By Barb Sauer
Have you ever seen someone glued to his or her electronic device, and wondered, “Why don’t you go outside? You should get out of the house and go somewhere with your friends.”
Certainly cell phones, pads, and video games can suck people away from socializing and living life through real experiences. I’m beginning to feel they have become one of those “necessary evils of society.”
However, I recently found an occasion where a technology gadget enhanced my social experience. I was having lunch with a close friend, when in walked a man: he looked familiar, but I couldn’t place him. Suddenly, I said, “Oh, my gosh, he looks exactly like that guy.”
My friend looked confused. My look told her I knew she didn’t have E.S.P. Then I tried explaining, “You know, the guy in that Meryl Streep movie. Um, uh, the one with “the dingo ate my baby.” My friend got up to speed, but both of us were still stumped, as we couldn’t recall the name of the movie, let alone the actor. We sat for a while in frustrated silence trying to remember, then I googled it. In a moment, I had a picture to share and we both agreed, yes, he did look exactly like Sam Neill who played the husband, Michael, in A Cry in the Dark.
Thus, weird as it may sound, I’ve come to appreciate that electronic devices can be good tools in social situations, especially when you feel as if you may be suffering from the early onset of dementia. Of course, it does mean you have to remember where you put that smart phone and what buttons to push.
Another example: Ever go on a museum tour with a docent? The added level of insight enriches your visit. Granted, the social interaction with a real person sharing those insights is part of the positive experience. However, what museum can afford that level of personalization? So years ago, museums came up with clunky audiocassette tours. You donned big, uncomfortable head- sets and walked around, always at an extra fee.
Now, many national parks and renowned museums have information apps, for free! A visitor can dial up or scan a QR code––those crazy checkerboard-like black-and-white boxes you see on signs nowadays. Although you don’t get to socialize with the docent, at least you get great information, delivered in a more engaging format than just reading the signage.
A number of years ago, when working at the Paper Discovery Center, I realized this technology came to the Fox Valley. Harold Miller, a board member of both the Paper Discovery Center and Heckrodt Wetland Reserve, was the cross-pollinator. Tracey Koenig, the executive director of Heckrodt, was the early adopter and more than willing to help coach the Paper Discover Center on how to set up an audio tour. For a number of years, people could use their cell phones to listen to more information about plants, animals, and wetlands at Heckrodt, and about the exhibits at Paper Discovery Center. I’m guessing other places in the Valley use this tool too.

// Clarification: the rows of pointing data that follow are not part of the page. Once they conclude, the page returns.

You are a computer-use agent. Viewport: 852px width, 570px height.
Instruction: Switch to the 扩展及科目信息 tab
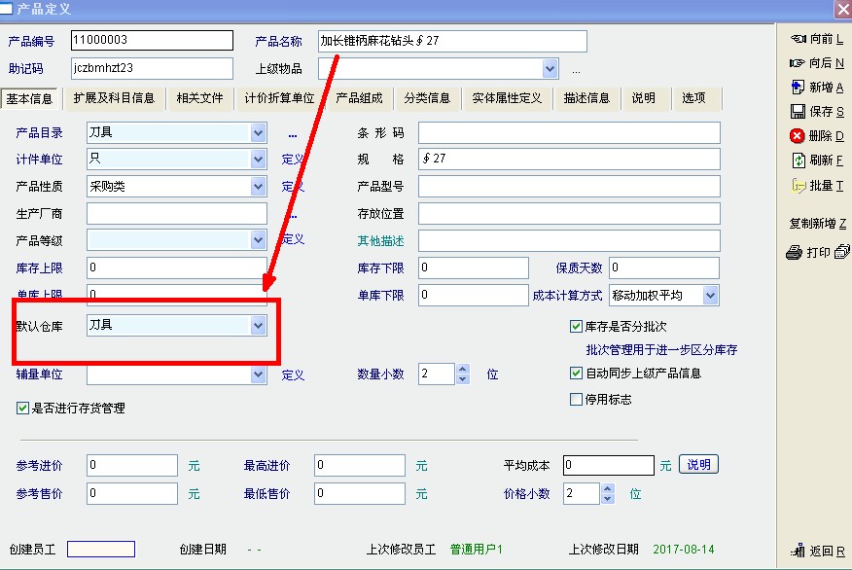(113, 98)
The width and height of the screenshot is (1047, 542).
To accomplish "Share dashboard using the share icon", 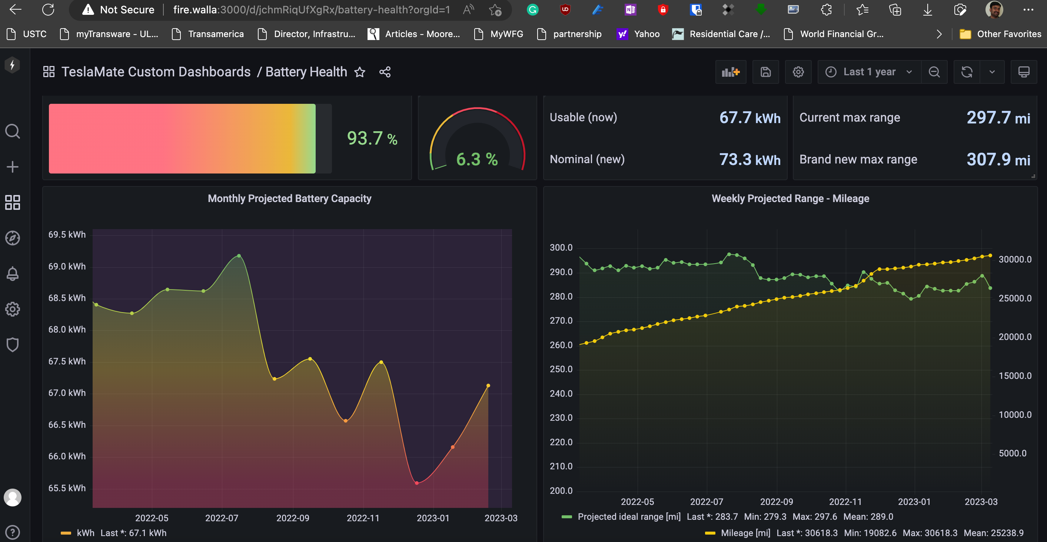I will [x=384, y=72].
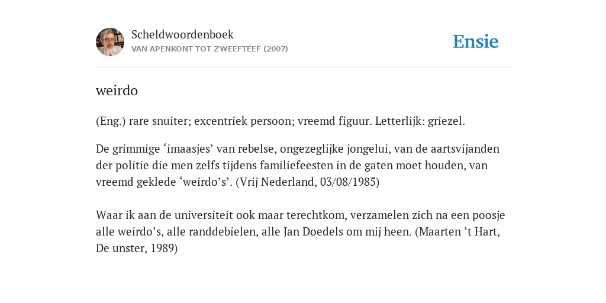
Task: Click the horizontal divider under the header
Action: 303,67
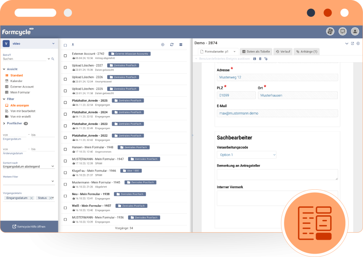The image size is (363, 257).
Task: Open the Sortiert nach dropdown
Action: pos(29,166)
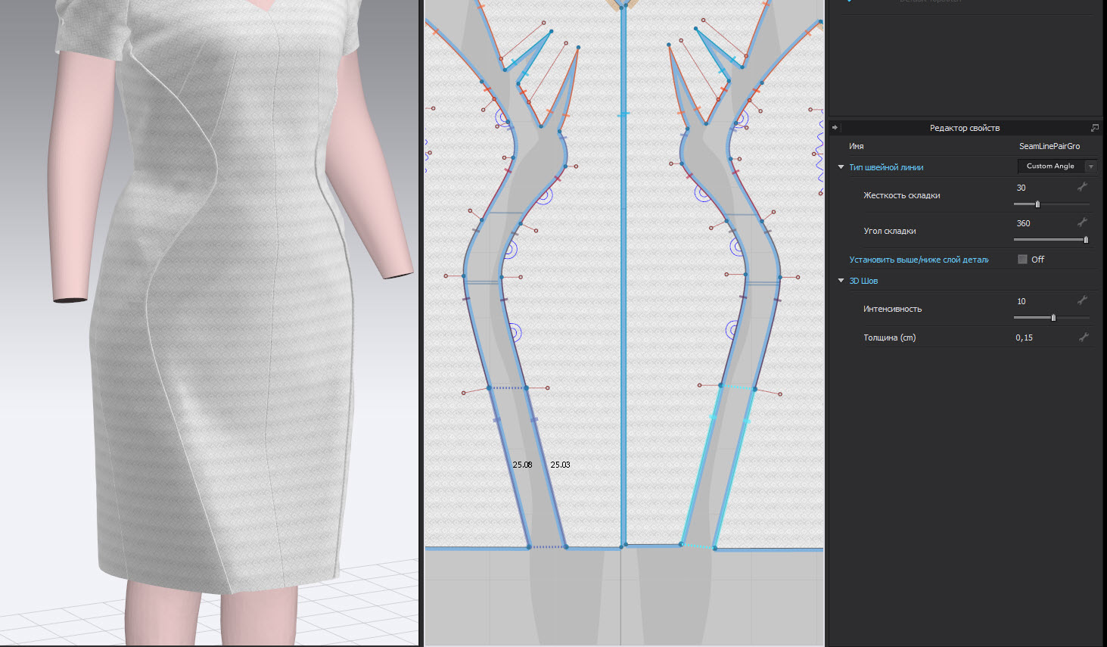Toggle Установить выше/ниже слой детали checkbox
Screen dimensions: 1107x647
(x=1022, y=260)
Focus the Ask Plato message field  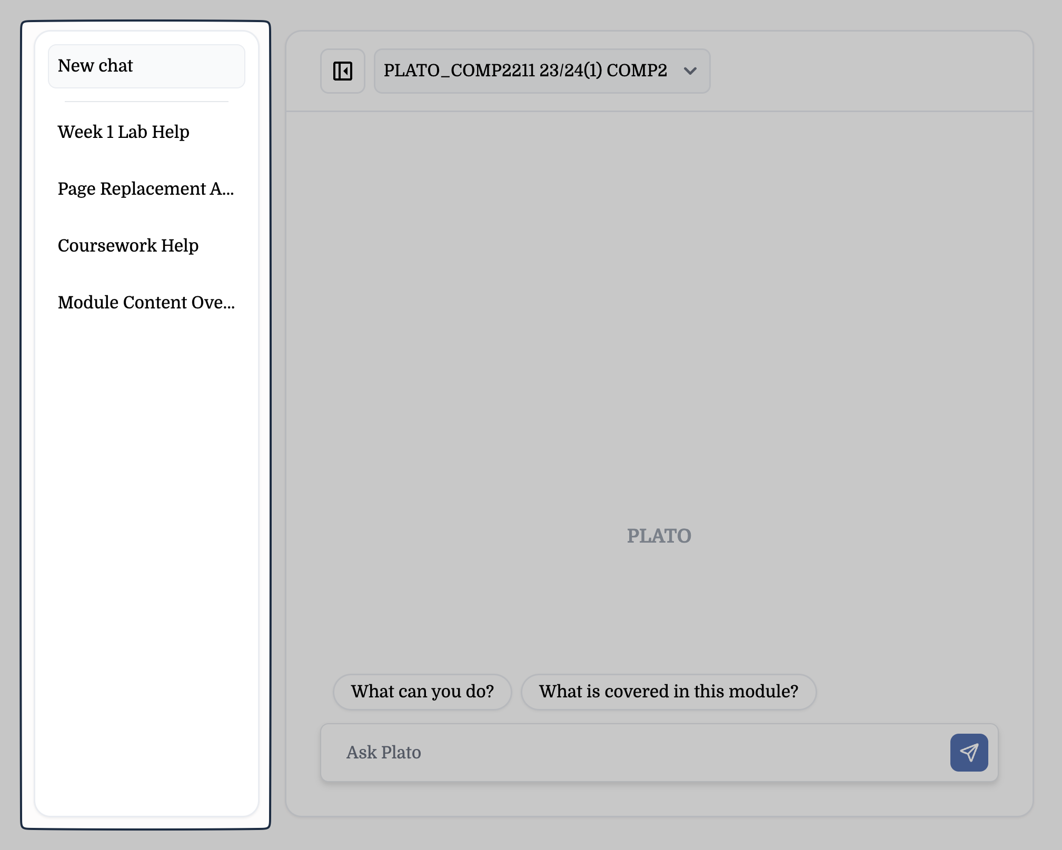(x=632, y=753)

Light up the Fox is excited to announce that we’ve added such an “Info App” to this year’s Riverfront Light Display on Water Street in Appleton (Dec 20 – Feb 11 / Thomas Edison’s birthday). And we’ve discovered that catering not only to the basic cell phone but also to the ever-more-popular smart phone makes the tool and technology even better.
The info app lets us share audio recordings telling the story behind the project, the students who built the displays, and how it all connects to Fox River history. With the smart phone technology, we can also share pictures, videos, and related links.
Many of the videos are from River Time, a wonderful, professionally produced video documentary that tells many facets of Fox River history. The volunteer group, VISTA – Volunteers in Service to Appleton, released this video on VHS in 1990. For years it has been part of the curriculum in the Appleton Area School District and beyond. I recall the phone discussion with Gerald Fisher, the executive producer of River Time, when I asked permission to post segments of the video on YouTube so we could reference them in our events and scavenger hunts. He was joyfully excited about sharing the work with more people. VISTA consisted of volunteers with a passion for the Fox River and Appleton history, and a desire to showcase this passion and educate others. One of the video’s narrators, Jack Valacek, was an outstanding volunteer at the Paper Discovery Center; he certainly fit this bill. The more people VISTA’s production can reach, the better.
We hope people have the time to pull away from their electronic devices at home, join friends and family, and wander down to Water St in Appleton to see the masterpiece light displays created by area students. Then we welcome you to enhance your social experience by reconnecting to your technology to learn more about the displays and view photos of the work as it progressed. The Info App will be available until January 20, and if participation is high, we will extend the service throughout the display, until February 11.
If you complete the ‘virtual tour’ of the info app, you’ll find a video of the illuminated skate routine by Fox Valley Figure Skating Club in Feb 2014. We’re happy to partner with them again in our closing celebration, commemorating Thomas Edison’s birthday. The free figure skating exhibition will be on Friday night, February 6, at Jones Park, starting at 6:30. Please consider, once again, unplugging and getting out of the house with your family and friends to join us.